Theoretically, we have no difference to make between the suggestion that a living person is capable of exercising and that which, by hypothesis, could be exercised by a disincarnated spirit.

Thus the most rudimentary manifestation from the Beyond is produced by means of knocks. It should not be concluded that every medium whose presence makes it possible to obtain these remarkable phenomena, may send you a message. This is, however, the first objection that the skeptics make: they say: "I have seen Eusapia produce her knocks. There are no spirits in that."

In truth, experiment tends simply to put beyond a doubt the reality of a fact in which we have hitherto refused to believe - a fact which proves the existence of a method of physiology previously unsuspected. These knocks which seem to proceed from material agents having all the attributes of compactness, coming from invisible agents represent something which is absolutely beyond natural physics and inexplicable to us. We have perhaps not noted this sufficiently, and the disdain which certain experimental scholars affect before a fact which is not linked to any known experience is not always sincere. The old magnetisers have observed these facts.

The clairvoyant de Prevort, reports the Baron de Potet, without interference, knocked at the house of whoever she wished and said that it was not with her soul, but with her spirit and by the medium of the air that she thus knocked. She asserted that outside of the soul and intelligence there was a nervous force, and that this remains the envelope of the soul when the soul leaves the body.1

The great physicist, William Crookes, who subjected all the manifestation of spirit matter to a most rigorous examination, speaks in these terms of raps:

". . . With the full knowledge of the numerous theories which have been brought forward, especially in America, to explain these sounds, I have tested them in every imaginable manner, until it was absolutely impossible for me to escape the conviction that they were indeed real, and that they were not produced by fraud or by mechanical means."

An important question claims our attention here. Are these movements and these noises governed by an intelligence? From the beginning of my research, I have insisted that the power which produced these phenomena was not merely a blind force but that an intelligence directed it, or at least was associated with it. Thus the noises of which I have just spoken, were repeated a determined number of times: they became loud or soft at my demand: they resounded in different places. By a code of certain fixed signs which I had arranged in advance, the spirit answered my questions and the messages were given with more or less exactitude.

1 Baron de Potet, Traite complet du Magnetisme, 5th Edition, p. 240.

The intelligence which governs these phenomena is sometimes greatly inferior to that of the medium and oftentimes in direct opposition to her desires.

When a determination has been made to perform an act which does not appear rational, I have seen most urgent messages sent out to cause the medium to reconsider.
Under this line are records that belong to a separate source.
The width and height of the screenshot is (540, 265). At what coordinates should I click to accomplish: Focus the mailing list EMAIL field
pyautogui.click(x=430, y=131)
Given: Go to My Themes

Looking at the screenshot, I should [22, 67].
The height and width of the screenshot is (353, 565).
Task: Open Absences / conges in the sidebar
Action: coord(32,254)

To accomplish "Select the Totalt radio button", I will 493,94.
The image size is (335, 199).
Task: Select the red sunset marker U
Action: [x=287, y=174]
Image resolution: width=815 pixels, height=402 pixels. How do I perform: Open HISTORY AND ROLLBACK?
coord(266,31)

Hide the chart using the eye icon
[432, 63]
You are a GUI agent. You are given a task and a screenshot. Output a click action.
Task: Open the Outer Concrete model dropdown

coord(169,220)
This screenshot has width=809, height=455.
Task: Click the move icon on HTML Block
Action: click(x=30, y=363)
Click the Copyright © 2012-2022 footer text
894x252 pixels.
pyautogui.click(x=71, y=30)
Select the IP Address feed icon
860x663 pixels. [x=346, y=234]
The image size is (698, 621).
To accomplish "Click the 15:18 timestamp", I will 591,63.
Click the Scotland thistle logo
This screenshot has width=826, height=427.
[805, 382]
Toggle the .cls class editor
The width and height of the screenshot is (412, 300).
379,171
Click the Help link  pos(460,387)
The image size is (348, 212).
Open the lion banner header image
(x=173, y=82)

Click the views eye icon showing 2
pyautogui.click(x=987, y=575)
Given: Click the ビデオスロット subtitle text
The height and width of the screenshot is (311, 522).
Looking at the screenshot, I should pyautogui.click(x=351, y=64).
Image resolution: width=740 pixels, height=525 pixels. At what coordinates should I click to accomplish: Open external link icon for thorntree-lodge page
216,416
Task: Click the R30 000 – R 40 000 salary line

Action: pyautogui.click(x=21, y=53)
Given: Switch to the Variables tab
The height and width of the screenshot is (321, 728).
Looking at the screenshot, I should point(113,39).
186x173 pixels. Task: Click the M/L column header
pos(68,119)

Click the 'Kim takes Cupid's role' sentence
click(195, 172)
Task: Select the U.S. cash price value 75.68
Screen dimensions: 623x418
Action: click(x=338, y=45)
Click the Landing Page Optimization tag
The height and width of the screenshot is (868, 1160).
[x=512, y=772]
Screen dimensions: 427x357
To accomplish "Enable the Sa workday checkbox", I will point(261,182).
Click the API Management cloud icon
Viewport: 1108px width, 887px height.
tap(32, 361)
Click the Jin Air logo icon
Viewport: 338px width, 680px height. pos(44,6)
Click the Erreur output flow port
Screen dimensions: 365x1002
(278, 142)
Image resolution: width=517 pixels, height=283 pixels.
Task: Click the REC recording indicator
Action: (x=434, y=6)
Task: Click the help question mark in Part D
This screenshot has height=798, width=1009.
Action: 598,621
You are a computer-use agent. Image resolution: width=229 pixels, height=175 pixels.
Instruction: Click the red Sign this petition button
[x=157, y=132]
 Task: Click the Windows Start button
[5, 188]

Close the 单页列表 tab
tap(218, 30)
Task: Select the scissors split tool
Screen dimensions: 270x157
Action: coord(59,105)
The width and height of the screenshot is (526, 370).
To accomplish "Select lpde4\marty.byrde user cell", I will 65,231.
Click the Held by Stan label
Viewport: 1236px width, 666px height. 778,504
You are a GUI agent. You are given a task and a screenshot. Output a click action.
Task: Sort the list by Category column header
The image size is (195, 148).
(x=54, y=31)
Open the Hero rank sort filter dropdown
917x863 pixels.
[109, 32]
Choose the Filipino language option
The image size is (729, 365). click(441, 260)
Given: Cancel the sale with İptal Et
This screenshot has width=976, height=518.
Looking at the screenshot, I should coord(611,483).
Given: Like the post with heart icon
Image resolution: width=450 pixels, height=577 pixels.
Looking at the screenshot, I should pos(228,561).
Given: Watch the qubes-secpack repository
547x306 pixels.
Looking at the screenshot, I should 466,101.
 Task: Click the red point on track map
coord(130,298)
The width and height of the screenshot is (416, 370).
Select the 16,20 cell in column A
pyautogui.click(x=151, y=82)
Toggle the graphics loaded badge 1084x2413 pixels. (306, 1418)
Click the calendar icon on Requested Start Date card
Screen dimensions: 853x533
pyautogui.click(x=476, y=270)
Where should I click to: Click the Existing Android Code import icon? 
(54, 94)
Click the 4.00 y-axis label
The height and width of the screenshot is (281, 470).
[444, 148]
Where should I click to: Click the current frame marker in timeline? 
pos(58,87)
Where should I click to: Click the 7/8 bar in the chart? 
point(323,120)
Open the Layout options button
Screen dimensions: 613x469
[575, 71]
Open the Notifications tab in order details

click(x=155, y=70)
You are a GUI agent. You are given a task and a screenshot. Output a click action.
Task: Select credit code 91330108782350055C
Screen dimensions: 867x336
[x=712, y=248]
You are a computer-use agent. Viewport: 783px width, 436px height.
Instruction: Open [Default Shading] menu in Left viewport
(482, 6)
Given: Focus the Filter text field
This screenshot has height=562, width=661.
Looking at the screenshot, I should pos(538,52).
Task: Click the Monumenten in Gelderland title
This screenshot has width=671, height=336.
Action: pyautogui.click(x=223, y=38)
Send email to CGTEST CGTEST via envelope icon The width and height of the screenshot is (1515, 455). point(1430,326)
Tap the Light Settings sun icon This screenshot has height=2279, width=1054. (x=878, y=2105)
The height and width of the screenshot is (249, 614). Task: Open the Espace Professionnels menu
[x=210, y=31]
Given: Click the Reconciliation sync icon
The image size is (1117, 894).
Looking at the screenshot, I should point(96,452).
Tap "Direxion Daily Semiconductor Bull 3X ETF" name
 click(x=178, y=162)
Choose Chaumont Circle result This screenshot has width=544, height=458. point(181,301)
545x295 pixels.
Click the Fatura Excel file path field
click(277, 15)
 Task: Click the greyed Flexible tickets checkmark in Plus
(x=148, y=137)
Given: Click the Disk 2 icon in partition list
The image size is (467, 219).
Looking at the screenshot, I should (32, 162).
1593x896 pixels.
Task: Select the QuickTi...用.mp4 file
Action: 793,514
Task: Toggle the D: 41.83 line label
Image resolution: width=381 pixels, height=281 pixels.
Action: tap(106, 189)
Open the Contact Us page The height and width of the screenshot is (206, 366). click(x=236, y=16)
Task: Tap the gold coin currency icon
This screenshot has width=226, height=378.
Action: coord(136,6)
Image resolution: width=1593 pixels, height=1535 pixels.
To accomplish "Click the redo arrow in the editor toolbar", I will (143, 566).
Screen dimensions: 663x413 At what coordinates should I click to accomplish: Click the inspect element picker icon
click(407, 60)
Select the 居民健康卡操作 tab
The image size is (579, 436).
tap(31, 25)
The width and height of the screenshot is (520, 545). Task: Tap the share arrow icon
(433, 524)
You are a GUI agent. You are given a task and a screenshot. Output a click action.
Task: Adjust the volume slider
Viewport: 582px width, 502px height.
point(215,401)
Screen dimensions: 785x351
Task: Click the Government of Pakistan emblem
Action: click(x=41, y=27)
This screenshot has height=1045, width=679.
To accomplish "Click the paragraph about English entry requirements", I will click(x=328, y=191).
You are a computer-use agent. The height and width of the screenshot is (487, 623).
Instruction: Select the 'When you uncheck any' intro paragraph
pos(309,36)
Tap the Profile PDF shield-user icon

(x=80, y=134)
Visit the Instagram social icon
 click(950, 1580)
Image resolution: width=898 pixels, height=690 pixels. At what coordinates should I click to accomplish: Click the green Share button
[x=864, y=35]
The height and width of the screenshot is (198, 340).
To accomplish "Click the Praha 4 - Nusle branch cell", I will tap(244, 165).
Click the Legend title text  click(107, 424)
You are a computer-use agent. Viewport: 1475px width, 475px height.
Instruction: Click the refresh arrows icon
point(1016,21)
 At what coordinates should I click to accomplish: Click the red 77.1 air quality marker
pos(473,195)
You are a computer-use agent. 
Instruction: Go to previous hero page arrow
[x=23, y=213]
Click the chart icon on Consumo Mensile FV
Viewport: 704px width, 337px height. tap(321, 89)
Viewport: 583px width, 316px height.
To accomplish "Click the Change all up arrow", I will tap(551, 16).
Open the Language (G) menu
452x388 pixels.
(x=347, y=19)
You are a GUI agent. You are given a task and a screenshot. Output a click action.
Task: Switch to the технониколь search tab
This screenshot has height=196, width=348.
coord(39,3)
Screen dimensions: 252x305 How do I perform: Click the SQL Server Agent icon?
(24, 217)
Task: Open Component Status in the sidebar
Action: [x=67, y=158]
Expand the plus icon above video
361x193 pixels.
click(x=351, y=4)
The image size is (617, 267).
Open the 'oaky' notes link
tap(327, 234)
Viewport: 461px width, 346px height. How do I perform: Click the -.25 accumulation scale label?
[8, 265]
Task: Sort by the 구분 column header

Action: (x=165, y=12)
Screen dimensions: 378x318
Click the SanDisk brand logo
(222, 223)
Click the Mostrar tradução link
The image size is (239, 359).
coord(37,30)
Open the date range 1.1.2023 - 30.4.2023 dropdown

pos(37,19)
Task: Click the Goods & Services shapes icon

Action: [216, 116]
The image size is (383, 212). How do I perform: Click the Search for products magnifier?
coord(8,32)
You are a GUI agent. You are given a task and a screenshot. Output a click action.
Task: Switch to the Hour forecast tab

This intelligence is sometimes of such a character that one is forced to believe that it does not emanate from any of those who are present.1 Around these real mediums who lend themselves to an unlimited control, as did D. D. Home, Kate Fox or Eusapia Paladino, every searcher may, be it by observation or by control, succeed in establishing the truth concerning the fact which to him seemed improbable. But it is necessary to push the investigation much further in order to attest that, if these facts occur outside of all intervention or, rather, as says the clairvoyant of Prevort, if they are produced by the mind of the medium, there are many other cases for which this explanation is insufficient, cases in which the same effects are produced even in the absence of any clairvoyant. Such are those which take place spontaneously and which co-incide always with death.

The repetition of these sounds which aim to attract attention and which cease as soon as that end is attained, permits us to believe that there is a relation of cause and effect between death and the audible manifestation. This is the more convincing since so many of these cases have occurred as the result of a pact or particular promise, and the manifestation has been received by those interested, even before they knew of the death of the mani-festant.

1New Experiments on Psychic Force, by William Crookes.